Objective: Rewrite the lines from the one containing "Where should I" up to and including the one containing "Viewport: 800px width, 800px height.", replacing "Export" with "Save" and leaving everything else unchanged. Leave the pictures out of your answer.

Provided records:
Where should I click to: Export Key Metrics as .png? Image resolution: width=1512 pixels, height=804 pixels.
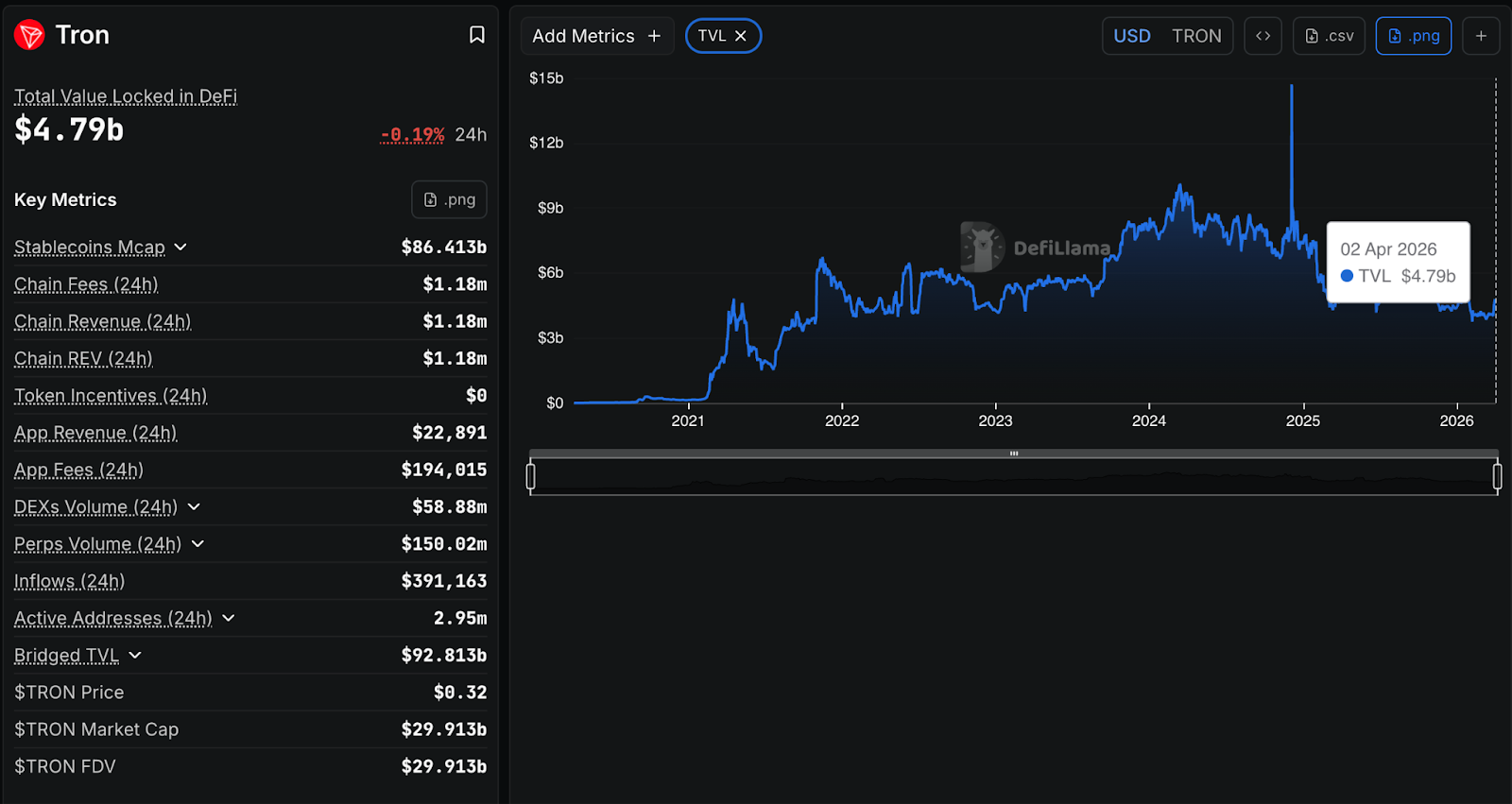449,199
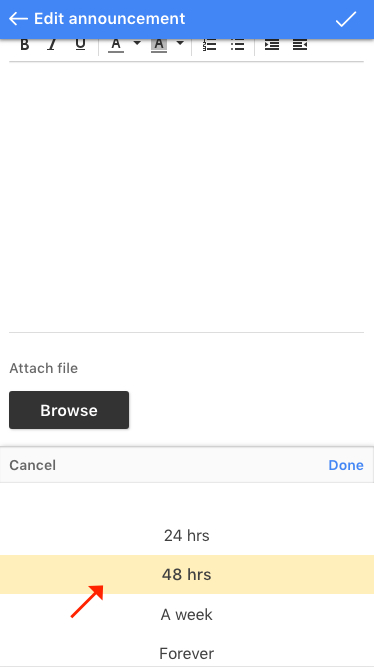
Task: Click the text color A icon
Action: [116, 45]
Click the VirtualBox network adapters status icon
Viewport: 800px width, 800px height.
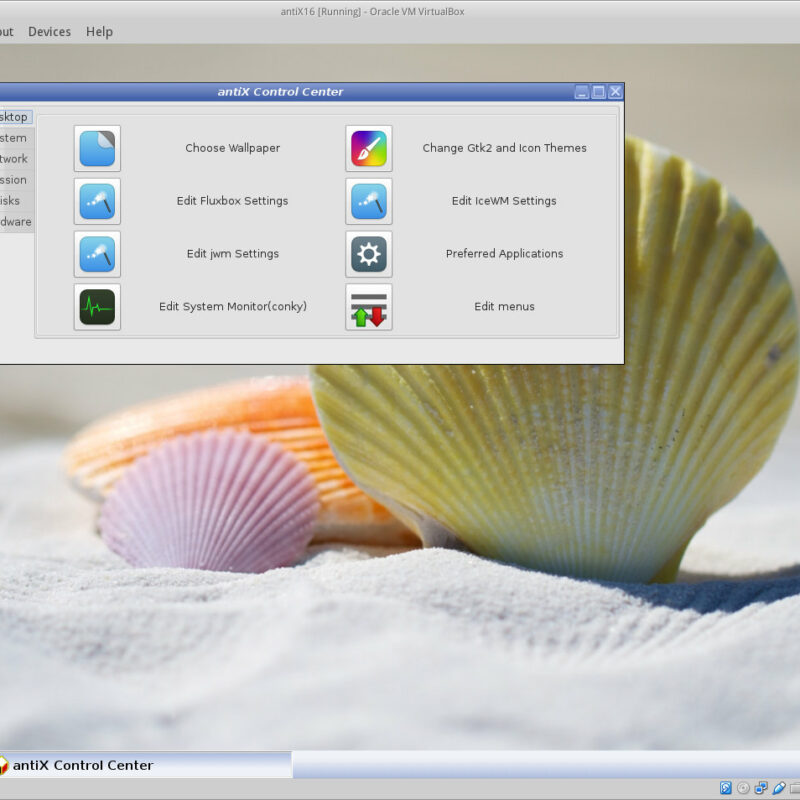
==
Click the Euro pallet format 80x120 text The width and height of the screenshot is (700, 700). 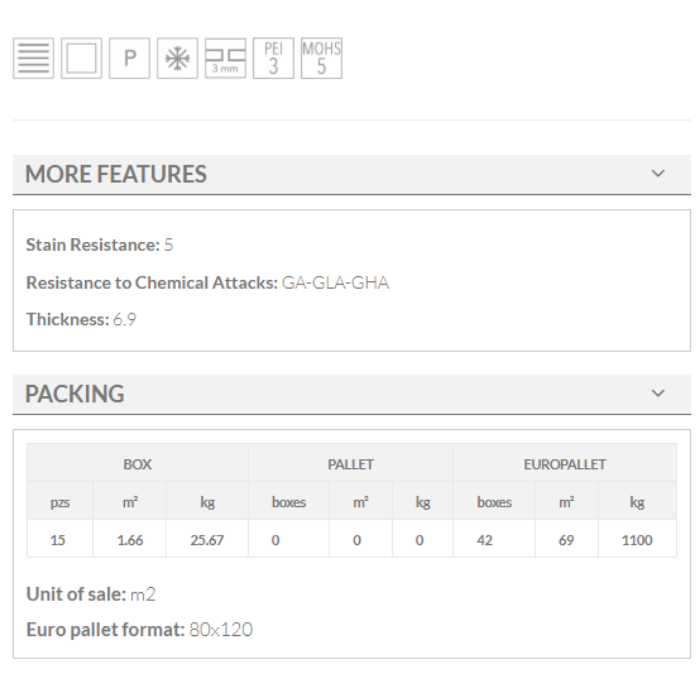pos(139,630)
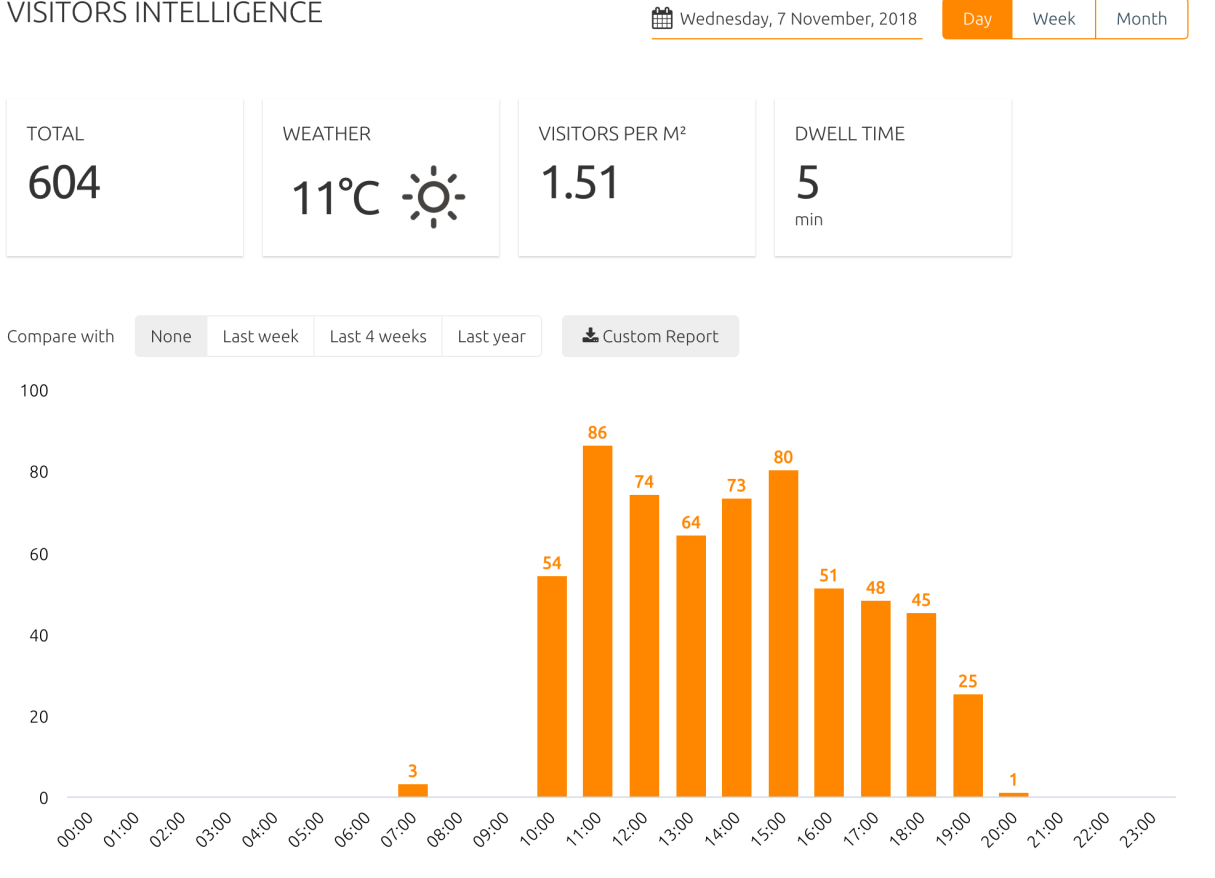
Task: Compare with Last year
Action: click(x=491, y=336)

Right answer:
Where should I click to: Save Key Metrics as .png? Image resolution: width=1512 pixels, height=804 pixels.
449,199
Task: Click the text color A icon
Action: [116, 45]
Click the VirtualBox network adapters status icon
Viewport: 800px width, 800px height.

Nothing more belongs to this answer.